The Power of Nostalgia
In Roxane Gay's piece I Once Was Miss America she introduces this idea that nostalgia can reshape our memories of a time and make it seem better than it ever truly was. This mind game is one that I played on myself far too many times when I was younger. Coincidently, this summer I had a creative writing assignment which I acknowledged this idea. The beginning of the piece is as follows:
"When I was a young girl I watched the birds
Through a large window at the front of our home.
It was a pleasant memory of my innocence
Until I learned that the mind has a funny way of coping with pain
And that you abandoned our family."
The body of the piece is full of personal details of my life, but my point can still be made with just the ending:
"When I was a young girl I watched the cars
While waiting for a man that never looked back at me.

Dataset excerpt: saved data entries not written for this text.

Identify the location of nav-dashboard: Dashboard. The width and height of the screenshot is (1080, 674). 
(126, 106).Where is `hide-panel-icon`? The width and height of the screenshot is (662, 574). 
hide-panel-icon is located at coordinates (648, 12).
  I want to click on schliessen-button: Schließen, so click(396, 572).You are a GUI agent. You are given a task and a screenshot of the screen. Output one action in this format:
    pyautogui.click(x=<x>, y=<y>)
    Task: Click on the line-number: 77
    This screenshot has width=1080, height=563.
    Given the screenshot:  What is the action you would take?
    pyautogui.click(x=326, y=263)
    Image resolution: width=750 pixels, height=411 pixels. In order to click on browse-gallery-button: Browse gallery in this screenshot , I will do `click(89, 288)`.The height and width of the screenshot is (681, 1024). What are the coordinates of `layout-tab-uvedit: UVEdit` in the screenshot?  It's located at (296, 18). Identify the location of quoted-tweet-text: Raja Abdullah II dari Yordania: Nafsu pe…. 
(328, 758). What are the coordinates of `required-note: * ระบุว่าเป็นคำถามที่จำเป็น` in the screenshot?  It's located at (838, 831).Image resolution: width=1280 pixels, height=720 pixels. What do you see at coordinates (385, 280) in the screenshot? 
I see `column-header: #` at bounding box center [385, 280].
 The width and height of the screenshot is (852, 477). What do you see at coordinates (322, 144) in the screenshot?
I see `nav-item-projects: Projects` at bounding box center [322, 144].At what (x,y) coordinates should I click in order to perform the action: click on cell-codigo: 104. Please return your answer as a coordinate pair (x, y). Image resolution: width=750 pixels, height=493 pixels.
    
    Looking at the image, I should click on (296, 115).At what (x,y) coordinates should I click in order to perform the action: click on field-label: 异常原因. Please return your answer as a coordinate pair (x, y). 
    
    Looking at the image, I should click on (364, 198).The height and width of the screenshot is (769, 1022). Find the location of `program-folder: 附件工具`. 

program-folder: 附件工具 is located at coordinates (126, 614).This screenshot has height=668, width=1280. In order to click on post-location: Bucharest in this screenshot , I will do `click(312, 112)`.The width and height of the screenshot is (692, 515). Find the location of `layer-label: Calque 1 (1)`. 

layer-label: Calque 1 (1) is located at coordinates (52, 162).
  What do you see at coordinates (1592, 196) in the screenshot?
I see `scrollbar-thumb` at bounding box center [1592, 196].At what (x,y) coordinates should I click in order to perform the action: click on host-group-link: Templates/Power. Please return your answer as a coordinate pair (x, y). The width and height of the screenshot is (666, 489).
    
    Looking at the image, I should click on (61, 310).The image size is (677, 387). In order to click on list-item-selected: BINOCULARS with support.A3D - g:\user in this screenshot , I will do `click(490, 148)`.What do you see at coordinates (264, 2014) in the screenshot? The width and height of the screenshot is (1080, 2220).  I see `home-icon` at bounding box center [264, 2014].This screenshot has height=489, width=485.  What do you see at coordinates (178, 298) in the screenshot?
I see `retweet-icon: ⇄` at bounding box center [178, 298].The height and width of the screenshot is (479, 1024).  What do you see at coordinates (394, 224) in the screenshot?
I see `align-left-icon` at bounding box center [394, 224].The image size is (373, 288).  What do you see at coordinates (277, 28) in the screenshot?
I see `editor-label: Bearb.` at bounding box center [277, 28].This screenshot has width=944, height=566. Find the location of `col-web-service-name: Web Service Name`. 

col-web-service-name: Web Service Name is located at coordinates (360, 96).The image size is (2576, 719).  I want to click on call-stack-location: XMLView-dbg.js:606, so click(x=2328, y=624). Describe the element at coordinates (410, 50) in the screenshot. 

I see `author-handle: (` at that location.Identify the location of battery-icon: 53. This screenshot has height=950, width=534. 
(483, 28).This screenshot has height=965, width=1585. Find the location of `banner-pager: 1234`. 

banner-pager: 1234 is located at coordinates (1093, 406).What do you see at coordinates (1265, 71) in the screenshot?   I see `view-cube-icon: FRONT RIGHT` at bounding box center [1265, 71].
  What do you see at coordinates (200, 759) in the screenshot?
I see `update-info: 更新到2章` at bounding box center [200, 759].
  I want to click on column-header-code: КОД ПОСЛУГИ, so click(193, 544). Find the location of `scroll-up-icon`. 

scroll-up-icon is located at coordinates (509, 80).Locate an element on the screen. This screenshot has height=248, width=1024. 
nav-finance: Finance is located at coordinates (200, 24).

Now you want to see me but I am too high,
Even for you.
You can never reach me now. "
In her piece, Gay describes turning a good memory into an amazing one. In my case, my childish mind turned a terrible memory into a mediocre one. Still, the concept is the same. Our mind wants to make things better. Whether this is because we are amping up a good time of the past or trying to erase a tragedy, the mind works the same. The mind’s erasing powers may be compared to the skin healing a scar. A cut may be acquired during a fight with the neighborhood bully or while scoring the winning goal at a state championship Either way, the body will react to the injury the same; patching the cut with a scar that shows it has healed. That is the goal of the body and the mind - to heal. These techniques of self healing are done to make us better both mentally and physically. There is no need to feel the pain of a cut knee forever. We can see the scar and remember it and grow from it, but the pain will fade. These bad times do not need to contaminate all of our memories. We can know that it happened, but choose to remember the good parts that surrounded the bad. In a lighthearted sense, this is similar to how Roxane Gay chose to remember her love for the Sweet Valley High series instead of all of its technical writing issues.